%%
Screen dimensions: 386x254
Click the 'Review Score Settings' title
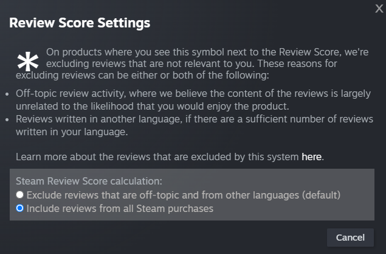coord(80,23)
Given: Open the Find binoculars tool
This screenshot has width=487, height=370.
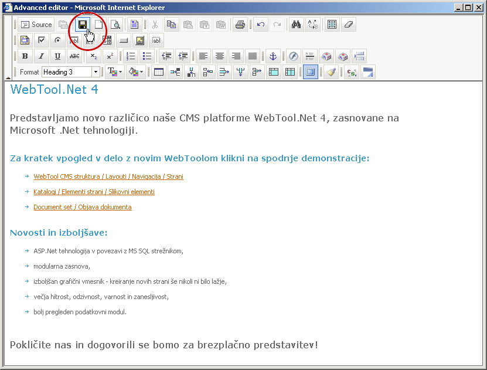Looking at the screenshot, I should click(x=296, y=25).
%%
* _What is being asked_
Retype the records above exactly, and keep any picture out of what you write.

* _Response below_
Screen dimensions: 386x254
Click the 'Review Score Settings' title
coord(80,23)
Given: Open the Find binoculars tool
This screenshot has width=487, height=370.
Looking at the screenshot, I should click(x=296, y=25).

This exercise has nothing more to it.